Mini bonds help non-profit organizations in areas where funding may not be available, providing immediate funding for projects and initiatives that may not otherwise be possible. These bonds are offered by local, state or federal governmental agencies. Many agencies look to offer tax exempt incentives in order to make these bonds an attractive investment. Mini bonds are helpful to non profit organizations due to their different uses, whether it be a capital appreciation bonds that is issued at a discounted value or using an interest bearing bond.

Mini Bonds and Their Use

Generally, mini bonds act like municipal bonds in that they are sold on a local basis and only offer tax benefits to residents where the non-profit is located. Many organizations may question how safe these bonds are. Since a government agency or a government underwrites the bonds, they are more reliable because they are backed by the full faith and credit of the taxing authority who issues them. As a result of the government underwriting these bonds, they are considered secure because there is an agreement devised between the seller and the purchaser. These bonds are typically used as a way to finance loans for non-profit organizations.

Capital Appreciation

A capital appreciation mini bond is sometimes referred to as a zero-coupon bond because it is issued at a discounted rate or less than its par value, but it still appreciates to its full amount when reaching maturity. Basically, the bond is purchased at a fraction of its cost and can be cashed in when it has matured for the full value. An example of this is when it’s sold for $900 and matures 10 years later at $1,000. This means it would be issued at a 90 percent discount to its par value. As a result, the investor receives an income of $10 per year or $100 at maturity, which is the distinguishing factor between the purchasing price and the price at maturity.

Interest Bearing

When purchasing an interest bearing mini bond, the investor will receive their interest payment twice a year, based on the stated coupon interest rate of the bond. These interest payments take place until full maturation of the bond. The interest rate is decided based on a percentage of the bonds value. When researching mini bonds, it is also important to know interest bearing bonds cost more in comparison to capital appreciation bonds.
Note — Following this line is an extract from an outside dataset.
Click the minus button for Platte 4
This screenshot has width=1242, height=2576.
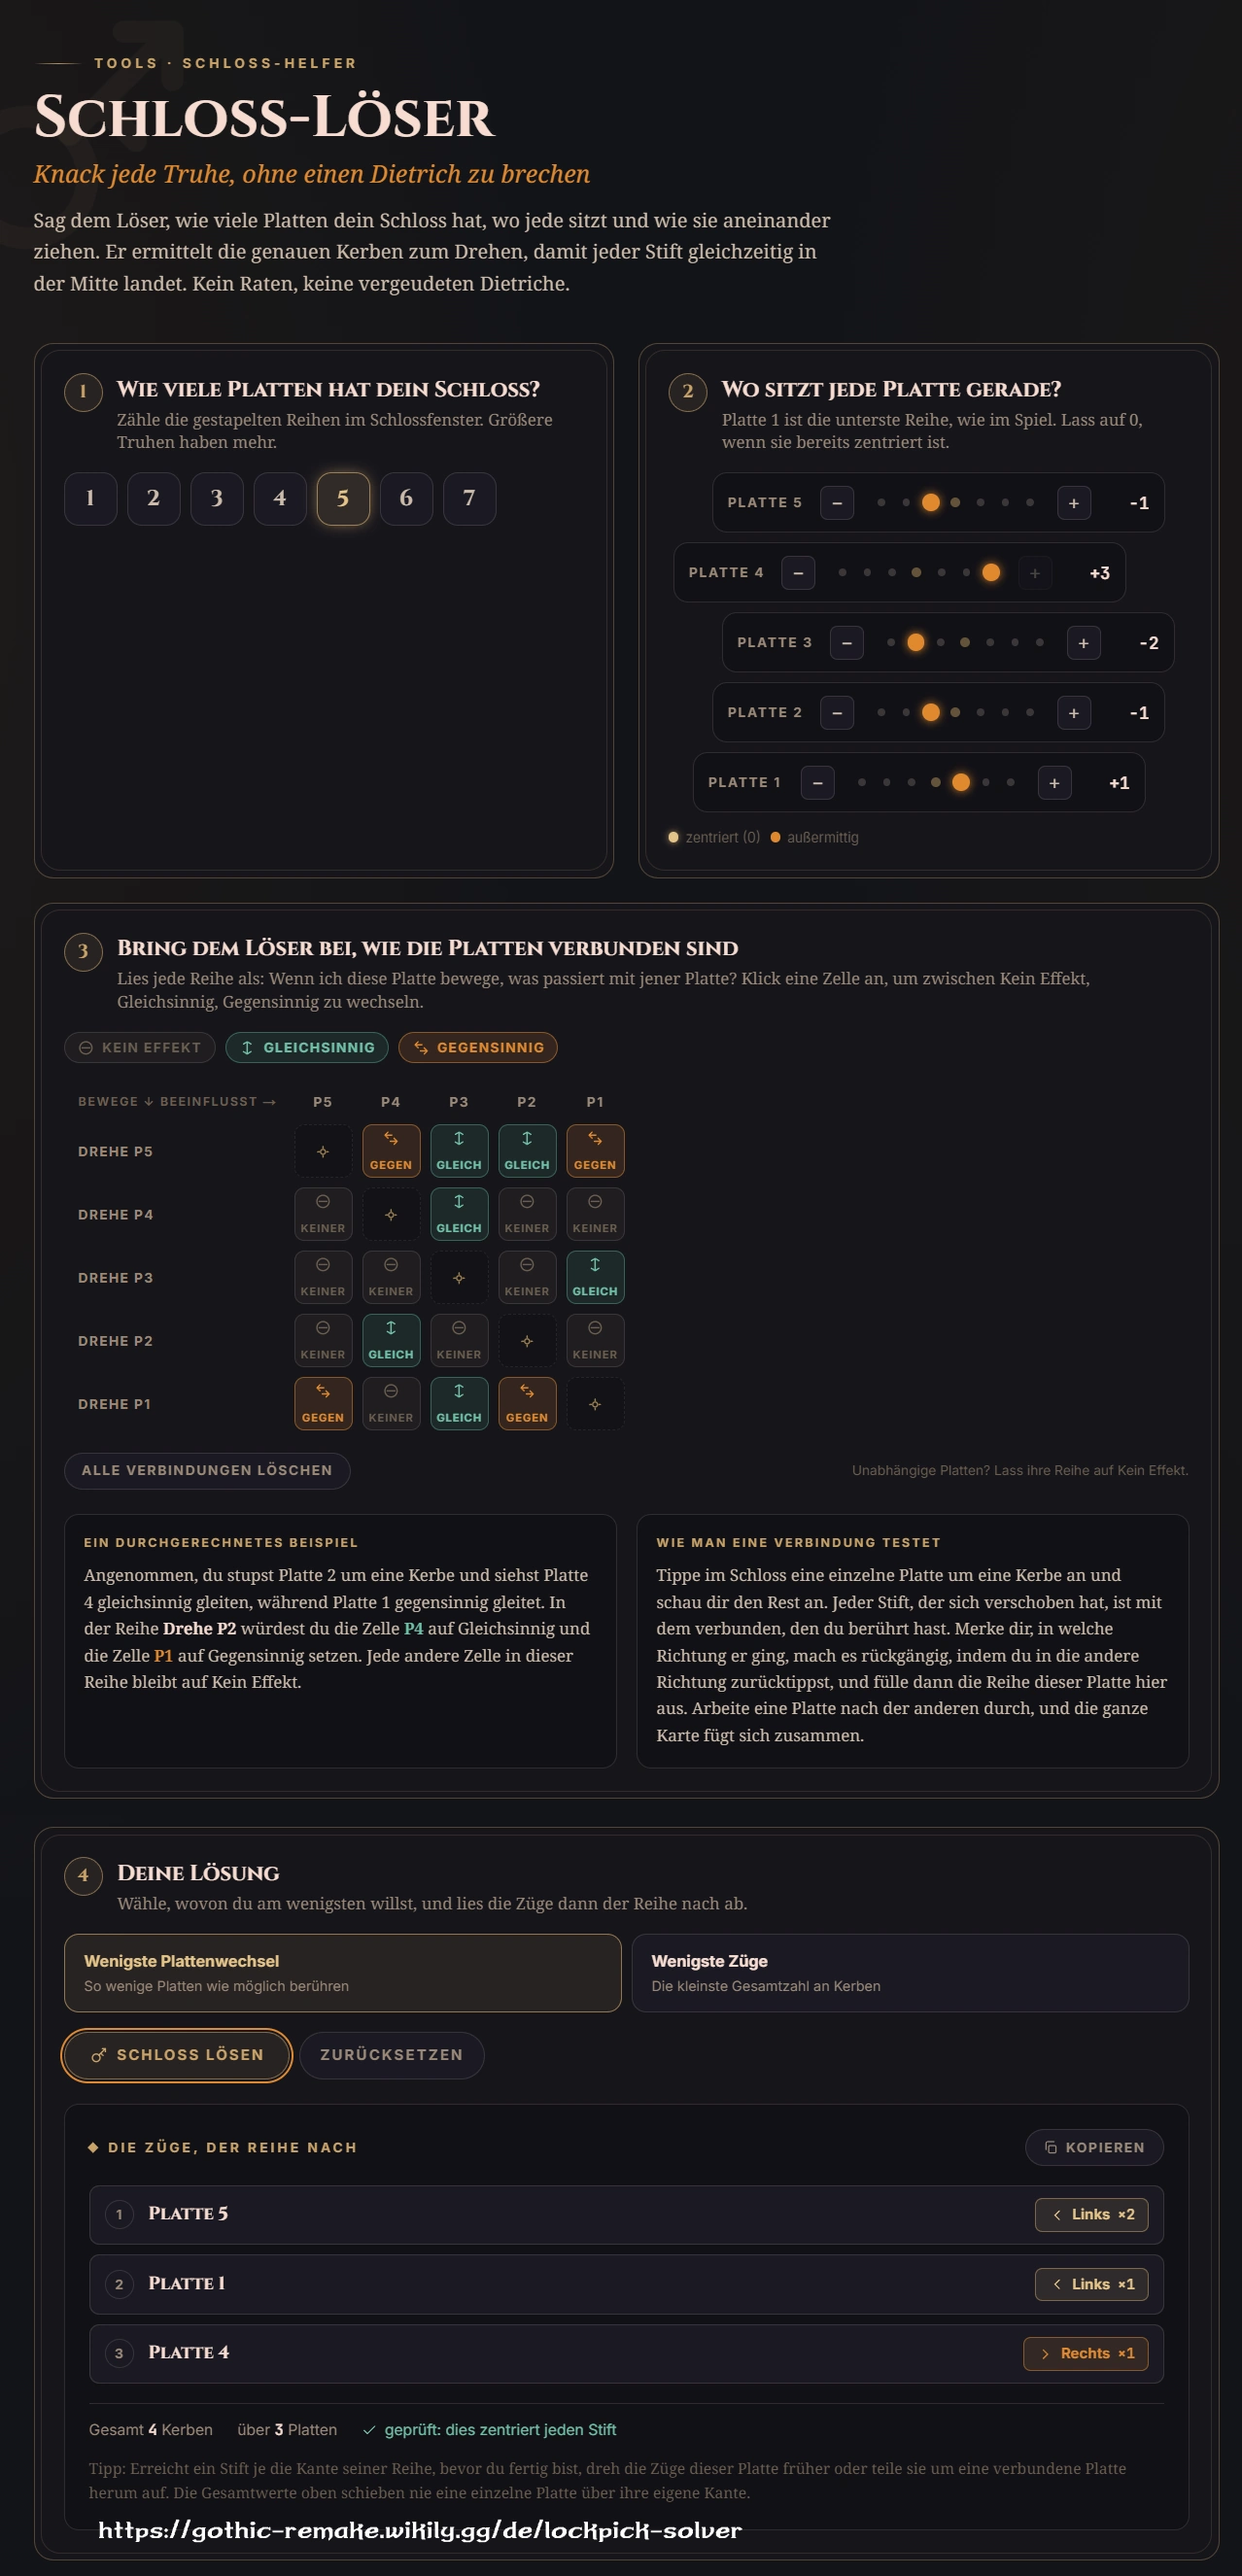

In essence, mini bonds provide an opportunity for non-profit organizations to borrow money at a lower rate in order to provide essential support services to a community in need of different services. In addition to helping the community, the investors have the ability to take advantage of these bonds through the different tax benefits. A local government agency can provide specific information about mini bond offerings in a particular area or community if you are interested or work for a non-profit organization. Bonds issued by state and government agencies are also often tax exempt on a state and federal level, lessening the cost of repayment by the agency.